Gold
is the world’s oldest currency. It is generally seen as an inflationary hedge.
But as the world was in the grips of low inflation, gold was getting ignored.
Only in times of economic uncertainty or high inflation does gold attracts
world’s attention. But this year finally gold is being perceived as a tool to
combat inflationary pressure. Inflation has started to pick up in Europe.
Recently, US employment rose the fastest since 2009 fuelling fears of a rise in
inflationary pressure. US economy is at or near full employment. More and more
dollars coming into the spending stream will primarily pump up prices, raising
levels of inflation up.
Share Market Tips |
We
are bullish on gold this year. The reason: Compared to stocks, gold is looking
like a bargain. Gold to S&P 500 ratio (the number tells you how many ounces
of gold it would take to buy the S&P 500 in any given month) is at its
lowest point in 10 years. For mean reversion to occur; either the gold price
needs to appreciate or share prices need to fall.
Any
decline in demand for physical gold from India is compensated by increasing
demand from China. Last year because of implementation of GST, India saw a
decline in demand for precious metals. According to World Gold Council, China
remained the world's largest consumer of gold bars and coins in 2017, investing
in 306.4 metric tons, on the back of strong domestic demand and a rise in young
consumers. This trend is expected to continue. China is also world’s largest
producer of gold.

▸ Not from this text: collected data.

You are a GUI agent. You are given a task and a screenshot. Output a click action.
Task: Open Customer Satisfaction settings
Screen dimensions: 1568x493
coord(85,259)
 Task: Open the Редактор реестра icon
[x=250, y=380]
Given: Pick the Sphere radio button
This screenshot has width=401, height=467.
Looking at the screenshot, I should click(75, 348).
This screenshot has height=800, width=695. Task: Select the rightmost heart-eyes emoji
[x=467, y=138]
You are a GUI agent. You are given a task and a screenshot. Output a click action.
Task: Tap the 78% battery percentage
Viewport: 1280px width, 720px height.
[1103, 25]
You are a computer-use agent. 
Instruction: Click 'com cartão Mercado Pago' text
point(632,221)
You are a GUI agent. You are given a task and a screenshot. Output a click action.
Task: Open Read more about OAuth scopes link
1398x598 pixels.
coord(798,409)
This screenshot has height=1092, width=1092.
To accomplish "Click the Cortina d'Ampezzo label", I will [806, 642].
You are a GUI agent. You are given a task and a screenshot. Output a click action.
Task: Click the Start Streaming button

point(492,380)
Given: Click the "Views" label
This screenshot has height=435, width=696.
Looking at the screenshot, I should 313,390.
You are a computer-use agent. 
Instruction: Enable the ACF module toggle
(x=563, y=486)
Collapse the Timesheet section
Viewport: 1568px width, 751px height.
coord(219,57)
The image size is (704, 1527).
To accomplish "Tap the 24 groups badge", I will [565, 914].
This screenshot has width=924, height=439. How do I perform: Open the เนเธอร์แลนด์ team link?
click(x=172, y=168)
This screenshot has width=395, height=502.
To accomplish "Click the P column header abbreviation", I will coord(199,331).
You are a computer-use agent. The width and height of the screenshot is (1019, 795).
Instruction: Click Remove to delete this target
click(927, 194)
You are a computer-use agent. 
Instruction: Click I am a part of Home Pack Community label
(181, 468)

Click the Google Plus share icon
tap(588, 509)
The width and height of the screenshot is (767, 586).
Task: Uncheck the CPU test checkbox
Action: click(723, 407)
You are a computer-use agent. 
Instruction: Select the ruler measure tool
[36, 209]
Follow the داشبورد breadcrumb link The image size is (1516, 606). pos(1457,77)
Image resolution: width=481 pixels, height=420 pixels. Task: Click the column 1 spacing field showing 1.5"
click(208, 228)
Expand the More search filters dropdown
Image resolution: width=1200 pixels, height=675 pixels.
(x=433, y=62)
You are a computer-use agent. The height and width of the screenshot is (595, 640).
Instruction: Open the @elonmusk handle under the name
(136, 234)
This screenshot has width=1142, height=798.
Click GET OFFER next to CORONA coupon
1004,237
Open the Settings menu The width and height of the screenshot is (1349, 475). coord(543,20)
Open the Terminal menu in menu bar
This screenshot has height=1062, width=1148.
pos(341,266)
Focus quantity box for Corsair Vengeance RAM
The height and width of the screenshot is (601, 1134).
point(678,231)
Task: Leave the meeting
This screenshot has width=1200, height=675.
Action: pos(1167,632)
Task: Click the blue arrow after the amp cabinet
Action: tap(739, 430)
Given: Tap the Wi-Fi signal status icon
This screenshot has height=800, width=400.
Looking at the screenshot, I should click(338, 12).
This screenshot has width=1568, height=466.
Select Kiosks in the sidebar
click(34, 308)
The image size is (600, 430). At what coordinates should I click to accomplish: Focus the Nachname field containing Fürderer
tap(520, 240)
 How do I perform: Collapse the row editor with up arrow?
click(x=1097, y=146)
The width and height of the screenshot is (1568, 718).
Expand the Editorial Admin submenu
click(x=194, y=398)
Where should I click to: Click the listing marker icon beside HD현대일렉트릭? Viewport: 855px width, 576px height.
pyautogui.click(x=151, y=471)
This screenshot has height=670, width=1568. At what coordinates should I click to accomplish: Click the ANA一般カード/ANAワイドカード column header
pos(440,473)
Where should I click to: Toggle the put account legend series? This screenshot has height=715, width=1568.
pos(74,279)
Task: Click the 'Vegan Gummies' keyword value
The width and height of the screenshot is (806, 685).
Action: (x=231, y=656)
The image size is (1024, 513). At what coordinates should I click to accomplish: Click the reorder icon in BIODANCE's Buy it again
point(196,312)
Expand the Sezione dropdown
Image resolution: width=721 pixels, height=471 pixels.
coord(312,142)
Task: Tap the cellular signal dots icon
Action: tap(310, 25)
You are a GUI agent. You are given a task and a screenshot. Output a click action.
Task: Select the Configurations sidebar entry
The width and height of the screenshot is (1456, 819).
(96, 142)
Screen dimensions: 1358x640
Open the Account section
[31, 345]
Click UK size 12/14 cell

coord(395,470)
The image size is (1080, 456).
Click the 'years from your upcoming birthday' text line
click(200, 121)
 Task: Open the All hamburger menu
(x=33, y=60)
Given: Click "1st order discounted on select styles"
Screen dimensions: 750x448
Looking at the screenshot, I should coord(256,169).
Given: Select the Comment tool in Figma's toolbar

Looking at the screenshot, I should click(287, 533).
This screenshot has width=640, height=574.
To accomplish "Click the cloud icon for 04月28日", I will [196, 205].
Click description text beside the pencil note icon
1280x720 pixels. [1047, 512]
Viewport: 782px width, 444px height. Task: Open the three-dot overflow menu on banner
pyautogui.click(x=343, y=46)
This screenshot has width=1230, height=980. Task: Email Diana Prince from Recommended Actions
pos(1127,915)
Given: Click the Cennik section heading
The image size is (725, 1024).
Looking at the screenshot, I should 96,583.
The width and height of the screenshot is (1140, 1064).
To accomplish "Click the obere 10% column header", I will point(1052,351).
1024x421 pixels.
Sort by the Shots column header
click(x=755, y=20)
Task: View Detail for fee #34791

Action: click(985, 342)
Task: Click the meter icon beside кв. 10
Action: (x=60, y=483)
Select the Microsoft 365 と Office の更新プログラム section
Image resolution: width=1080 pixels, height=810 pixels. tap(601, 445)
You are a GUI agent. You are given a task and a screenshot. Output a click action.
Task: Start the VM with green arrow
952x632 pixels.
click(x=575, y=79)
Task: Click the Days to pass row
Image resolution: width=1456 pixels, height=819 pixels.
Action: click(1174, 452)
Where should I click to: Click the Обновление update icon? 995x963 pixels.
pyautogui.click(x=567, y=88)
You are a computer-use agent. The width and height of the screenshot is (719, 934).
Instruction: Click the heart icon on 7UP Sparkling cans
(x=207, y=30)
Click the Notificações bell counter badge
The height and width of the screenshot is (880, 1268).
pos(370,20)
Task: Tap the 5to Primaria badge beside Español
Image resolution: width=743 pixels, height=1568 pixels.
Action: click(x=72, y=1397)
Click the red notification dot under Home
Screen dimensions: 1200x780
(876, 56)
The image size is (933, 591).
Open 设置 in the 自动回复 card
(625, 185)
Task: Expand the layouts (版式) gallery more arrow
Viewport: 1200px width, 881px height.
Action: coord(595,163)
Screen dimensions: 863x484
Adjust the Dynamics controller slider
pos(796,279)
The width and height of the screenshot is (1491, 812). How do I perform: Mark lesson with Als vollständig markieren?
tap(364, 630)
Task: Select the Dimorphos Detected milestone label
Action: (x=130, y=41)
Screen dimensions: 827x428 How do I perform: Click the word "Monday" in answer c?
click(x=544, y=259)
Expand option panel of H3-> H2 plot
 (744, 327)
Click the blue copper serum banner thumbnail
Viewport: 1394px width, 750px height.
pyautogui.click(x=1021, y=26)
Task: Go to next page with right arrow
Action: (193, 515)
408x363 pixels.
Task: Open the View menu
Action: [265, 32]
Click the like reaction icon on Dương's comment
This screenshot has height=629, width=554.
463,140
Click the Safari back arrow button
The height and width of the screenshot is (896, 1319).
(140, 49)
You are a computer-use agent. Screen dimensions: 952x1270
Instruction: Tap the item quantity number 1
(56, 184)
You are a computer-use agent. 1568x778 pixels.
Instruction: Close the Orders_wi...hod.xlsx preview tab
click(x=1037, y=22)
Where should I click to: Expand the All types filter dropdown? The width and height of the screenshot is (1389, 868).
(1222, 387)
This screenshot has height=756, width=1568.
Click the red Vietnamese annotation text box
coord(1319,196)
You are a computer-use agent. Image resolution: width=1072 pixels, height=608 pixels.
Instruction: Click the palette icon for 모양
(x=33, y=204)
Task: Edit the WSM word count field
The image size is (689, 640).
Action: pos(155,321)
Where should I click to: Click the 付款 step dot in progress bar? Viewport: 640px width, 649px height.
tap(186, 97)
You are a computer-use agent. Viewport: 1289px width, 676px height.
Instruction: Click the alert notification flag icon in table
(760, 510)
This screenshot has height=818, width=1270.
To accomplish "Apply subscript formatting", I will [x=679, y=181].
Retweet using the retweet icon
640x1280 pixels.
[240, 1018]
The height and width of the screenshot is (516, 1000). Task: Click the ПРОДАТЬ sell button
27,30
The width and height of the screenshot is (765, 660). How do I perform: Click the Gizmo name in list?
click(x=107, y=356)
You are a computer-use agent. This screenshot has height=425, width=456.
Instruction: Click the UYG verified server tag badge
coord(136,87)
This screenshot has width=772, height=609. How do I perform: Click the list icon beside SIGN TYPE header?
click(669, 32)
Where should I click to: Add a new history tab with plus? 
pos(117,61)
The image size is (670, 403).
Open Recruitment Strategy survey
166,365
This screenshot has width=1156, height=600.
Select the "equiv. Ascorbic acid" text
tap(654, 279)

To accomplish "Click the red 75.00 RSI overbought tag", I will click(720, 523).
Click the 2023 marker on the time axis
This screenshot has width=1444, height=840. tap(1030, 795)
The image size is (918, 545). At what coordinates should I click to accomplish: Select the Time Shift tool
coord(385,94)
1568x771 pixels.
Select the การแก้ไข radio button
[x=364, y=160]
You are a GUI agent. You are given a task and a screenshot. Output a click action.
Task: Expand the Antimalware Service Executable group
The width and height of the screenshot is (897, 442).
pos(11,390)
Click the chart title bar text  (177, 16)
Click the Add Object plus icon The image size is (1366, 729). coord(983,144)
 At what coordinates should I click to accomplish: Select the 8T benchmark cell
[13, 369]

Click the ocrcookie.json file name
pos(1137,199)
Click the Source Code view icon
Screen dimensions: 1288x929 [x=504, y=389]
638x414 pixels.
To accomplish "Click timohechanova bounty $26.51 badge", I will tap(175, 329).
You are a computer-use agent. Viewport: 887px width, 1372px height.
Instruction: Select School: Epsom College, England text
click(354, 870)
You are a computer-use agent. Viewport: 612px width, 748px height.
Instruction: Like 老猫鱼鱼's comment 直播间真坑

Global gold mine production finished 2017 fractionally higher
than the previous year. However, due to environment concerns in China, output
has declined by 9 percent so we expect some tightness in the physical market
this year.
Gold
right now is not in the limelight because equity markets are soaring. The
returns in equity market certainly look attractive but we shouldn’t forget that
gold also gave more than 13 percent return last year. In last 15 years, gold
has generated an annualized return of 13.66 percent. A quick glance at the
chart shows how from year 2000, gold has outperformed S&P 500 by decent
margin.
Back
home, Nifty50 did manage to outperform gold in last 10 years but the margin was
comparatively less. We believe gold will outpace Nifty50 this year.
There
is no denying that equity markets are trading at peak (above 25 PE). However
this does not mean that equity markets will not perform but looking at the
fundamental facts, we do foresee gold still shining. We advocate any investors
that investment planning should include all asset class, not just one
particular class. Portfolio should be diversified and every investor should
have at least 10 percent holding in form of gold in their portfolio. History
has shown, gold is wealth creator and whatever economic conditions worsen,
there will always be demand for gold. We believe investors should invest in
gold.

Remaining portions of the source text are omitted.